The Atlantic diet has become a promising counterpart to the Mediterranean diet, with the main difference being that it is less restrictive, perfect for those looking for a more flexible approach to healthy eating.

Inspired by the traditional eating habits of northwestern Spain and Portugal, the Atlantic diet reflects the Mediterranean diet with an emphasis on local, fresh and minimally processed seasonal foods such as vegetables, fruits, fish, whole grains, nuts, beans and olive oil.

However, it differs from the Mediterranean diet by allowing moderate amounts of meat, pork and starchy vegetables such as potatoes, and focuses on reducing intake of processed foods.

UK-registered nutritional therapist and chef, Lily Keeling of recipe box delivery service Green Chef comments:

“Unlike many diets that focus on restriction, the focus of the Atlantic diet is on balance. Contains a rich variety of nutritious foods such as seafood, lean meats, seasonal vegetables, fruits, whole grains, beans and olive oil to create a satisfying and versatile diet.

He adds, “Its effectiveness is based on promoting a sustainable lifestyle rather than temporary fixes by creating a healthier relationship with food that prioritizes health and pleasure. This approach is not about perfection; it’s about making consistent, conscious choices. Minimizing processed foods while allowing occasional treats without derailing progress.” “

Include seafood regularly

Make seafood a regular part of your diet and aim for at least three to four servings per week. Choose fish such as salmon, trout, herring and mackerel, which are rich in omega-3 fatty acids and offer numerous health benefits.

Seafood is often a key ingredient in traditional dishes from north-western Spain and northern Portugal, and popular dishes such as Portuguese grilled sardines, Basque-style cod stew and Galician-style seafood paella are not only delicious but packed with nutrients.

Adjust your intake of starchy vegetables

Although starchy vegetables such as potatoes are included in the Atlantic diet, try to consume them in moderation. Instead of relying solely on potatoes, add a variety of vegetables to your meals to ensure a varied intake of nutrients.

Although starchy vegetables such as potatoes are included in the Atlantic diet, try to consume them in moderation, preferably limiting your intake to two or fewer servings per week.
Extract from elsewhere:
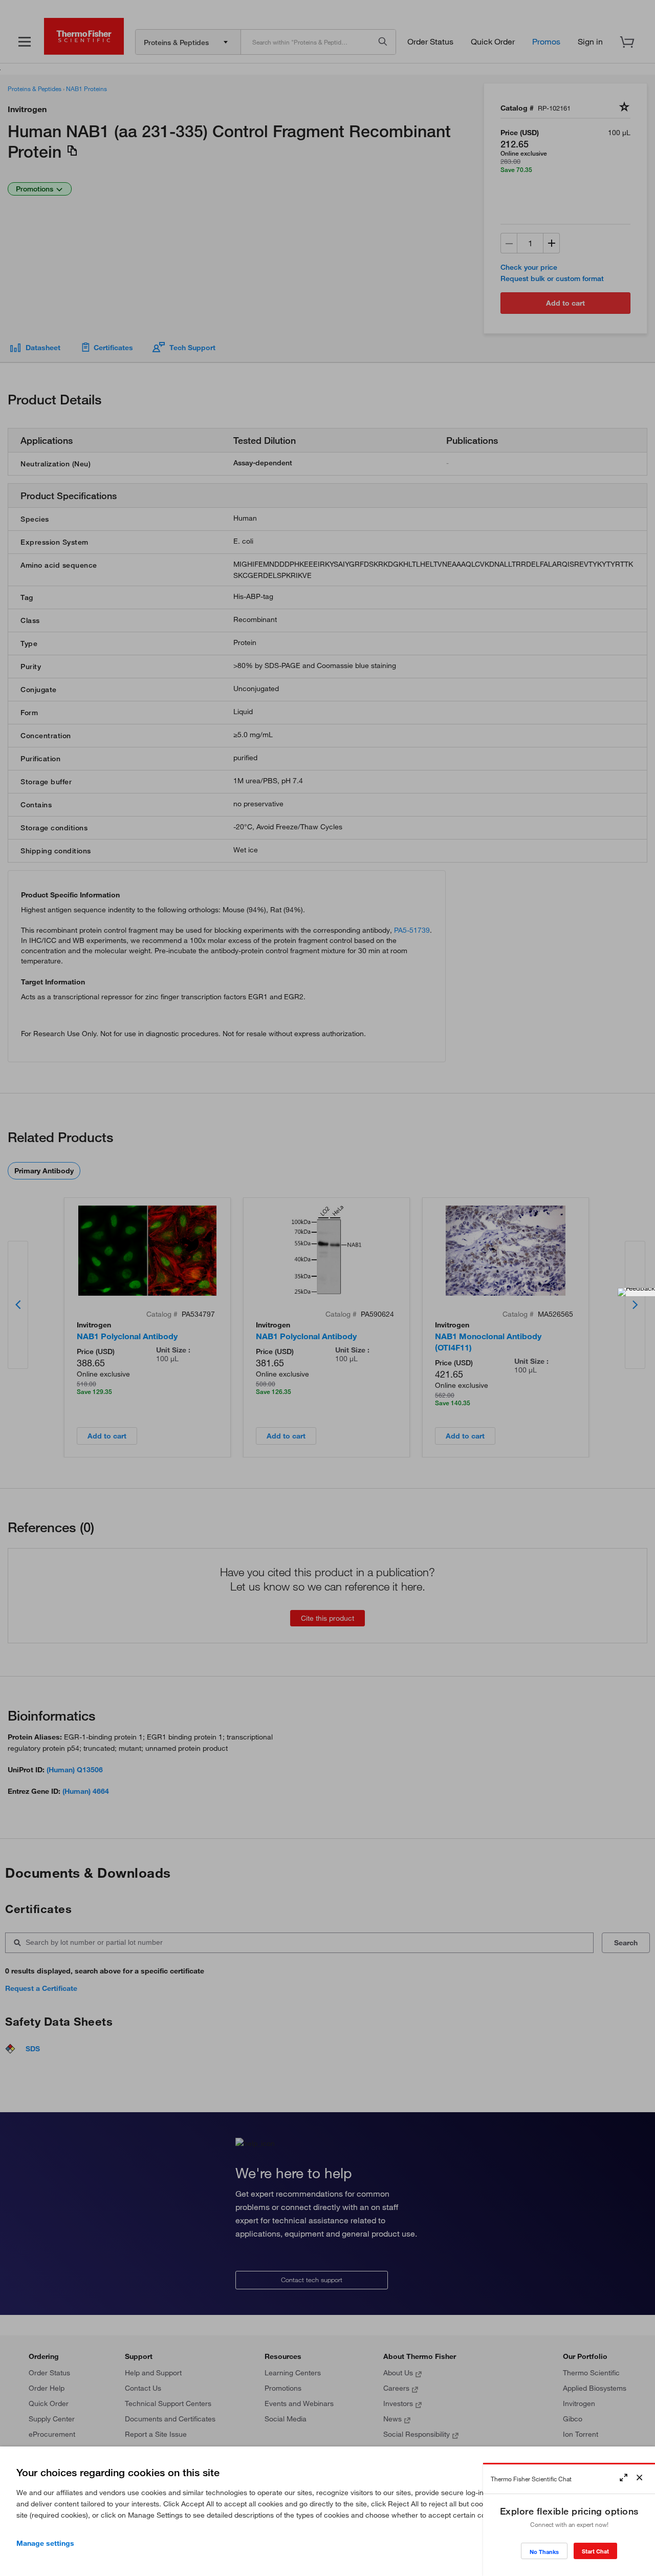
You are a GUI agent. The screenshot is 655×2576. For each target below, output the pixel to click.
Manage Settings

Instead of relying solely on potatoes, add a variety of non-starchy vegetables to your meals, such as leafy greens (spinach, kale), vegetables such as broccoli, cauliflower, bell peppers, tomatoes, carrots, and zucchini on top of potatoes.
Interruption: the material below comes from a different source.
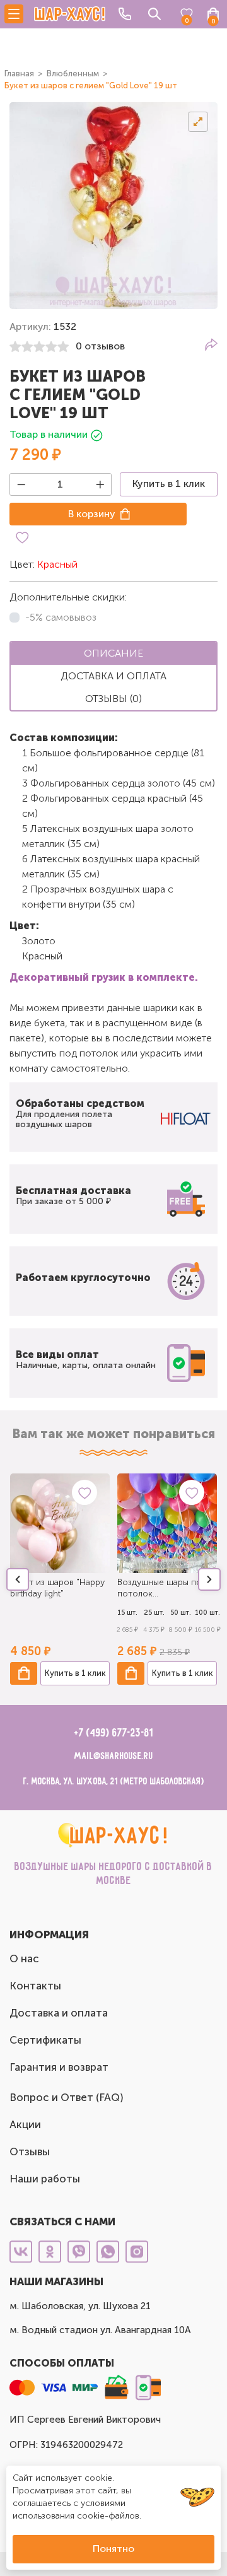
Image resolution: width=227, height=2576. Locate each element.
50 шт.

Choose a fresh, seasonal product

Add a variety of fresh seasonal fruits and vegetables to your meals. Choose locally grown options when possible, as they are often fresher and tastier.

For example, in spring enjoy strawberries, asparagus and spinach; in summer enjoy tomatoes, sweet corn and berries; autumn offers pumpkin, apples and kale; in winter Brussels sprouts, carrots and citrus fruits. Use the seasons to your advantage.

Replace the butter with olive oil

Use olive oil as a healthier alternative to butter or margarine when cooking or making salads. Olive oil is a key part of the Atlantic diet, providing heart-healthy monounsaturated fats and antioxidants.

Olive oil is in cooking and is often used in the same way as in the Mediterranean diet. Rather than being the primary cooking fat, it is prized for its flavor and aroma, added at the end to enhance the flavor of grilled seafood, roasted vegetables or crusty bread.

Limit added sugars and processed foods

Minimize consumption of added sugars, sugary drinks and processed foods. Instead, satisfy your sweet tooth with natural sources of sweetness, such as fruit or small portions of dark chocolate.

One of the biggest differences about the Atlantic Diet is its flexibility—it allows for occasional treats without derailing progress, promoting sustainable lifestyle changes rather than strict restrictions. It is important to adopt a compassionate mindset because the key is not perfection, but progress.

For more recipe inspiration that makes eating easier than ever, visit Green Chef weekly.